Towards synthesis of a minimal cell

Abstract

Construction of a chemical system capable of replication and evolution, fed only by small molecule nutrients, is now conceivable. This could be achieved by stepwise integration of decades of work on the reconstitution of DNA, RNA and protein syntheses from pure components. Such a minimal cell project would initially define the components sufficient for each subsystem, allow detailed kinetic analyses and lead to improved in vitro methods for synthesis of biopolymers, therapeutics and biosensors.
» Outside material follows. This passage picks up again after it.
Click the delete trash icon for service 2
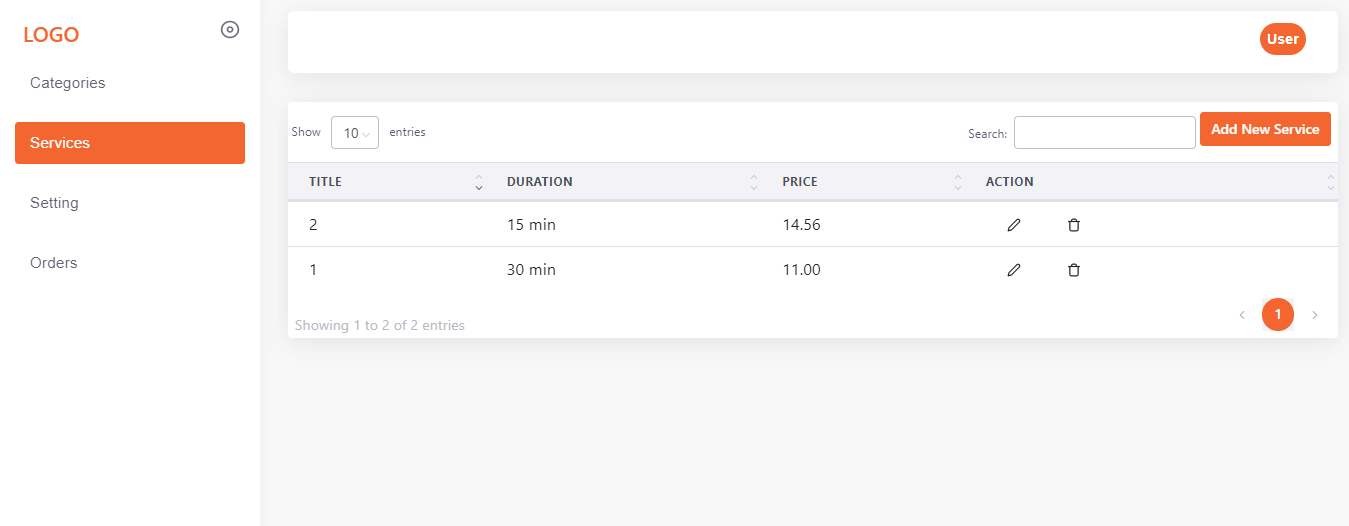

Completion would yield a functionally and structurally understood self-replicating biosystem. Safety concerns for synthetic life will be alleviated by extreme dependence on elaborate laboratory reagents and conditions for viability. Our proposed minimal genome is 113 kbp long and contains 151 genes. We detail building blocks already in place and major hurdles to overcome for completion.

Figure 1

A minimal cell containing biological macromolecules and pathways proposed to be necessary and sufficient for replication from small molecule nutrients. The macromolecules are all nucleic acid and protein polymers and are encapsulated within a bilayer lipid vesicle. The small molecules (brown) diffuse across the bilayer. The macromolecules are ordered according to the pathways in which they are synthesized and act. They are colored by biochemical subsystem as follows: blue=DNA synthesis, red=RNA synthesis and cleavage, green=RNA modification, purple=ribosome assembly, orange=post-translational modification and black=protein synthesis. MFT=methionyl-tRNA^fMet_i formyltransferase. The system could be bootstrapped with DNA, RNA polymerase, ribosome, translation factors, tRNAs, MTF, synthetases, chaperones and small molecules.

Figure 2

A generalizable, physiologically compatible, theoretical scheme for accurate DNA replication and RNA synthesis in vitro. Polymerase movements are illustrated by colored arrowheads. DNA synthesis: a nicked double-stranded DNA circle (middle) undergoes rolling-circle DNA synthesis by coliphage φ29 DNA polymerase (Dahl et al, 2004) to give an oligomeric single-stranded DNA (bottom, blue). RNA primers (red) then hybridize at two sites to prime lagging strand DNA synthesis (bottom, green). When two Lox sites (bottom, L) are completed, recombination occurs between them catalyzed by coliphage P1 Cre recombinase (black cross) to form a duplicate of the original circular template. RNA synthesis: the circular genetic operon (middle) contains a promoter for T7 RNA polymerase (P), a ribosomal RNA (rRNA) gene, two transfer RNA (tRNA) sequences, a self-cleaving hammerhead sequence (H) and a T7 terminator (T). RNA synthesis from P generates a precursor RNA (top, red) containing three cleavage sites (thin black arrows). The second tRNA sequence merely serves as a recognition site for RNase P cleavage. Cleavages yield the mature rRNA and tRNA₁. Any cleavage product containing a 3′ hydroxyl group or primary RNA transcript can serve as a primer for DNA synthesis (bottom, red).

Figure 3

All nucleoside modifications of all 33 synthetic tRNAs that may be sufficient for accurate translation. Outside (shaded): mRNA codons of the genetic code are illustrated in the standard format, except that the 3′ U and C are switched to simplify depiction of decoding. Inside: tRNA nucleotides 34–37 (from 5′ to 3′) and their cognate amino acids. Nucleotides 34–36 are the anticodons, and the 37th nucleotides are represented by black superscripts. Codon and anticodon positions that base pair with each other are colored similarly. Stop codon specificities of release factor (RF) proteins are included. The portions of the tRNA sequences not shown in the figure are unmodified. Expected modifications of in vitro transcripts by the enzymes in Table I, and expected amino-acid and codon specificities are given. ^*=unspecified modification, _=unknown modification status, ms²i⁶A=2-methylthio-N⁶-isopentenyladenosine, m¹G=1-methylguanosine, t6A=N⁶-threonylcarbamoyladenosine, cmnm⁵U=5-carboxymethylaminomethyluridine, V=cmo⁵U=uridine 5-oxyacetic acid, I=inosine, cmnm⁵s²U=5-carboxymethylaminomethyl-2-thiouridine, k2C=lysidine, S=mnm⁵s²U=5-methylaminomethyl-2-thiouridine, mnm⁵U=5-methylaminomethyluridine.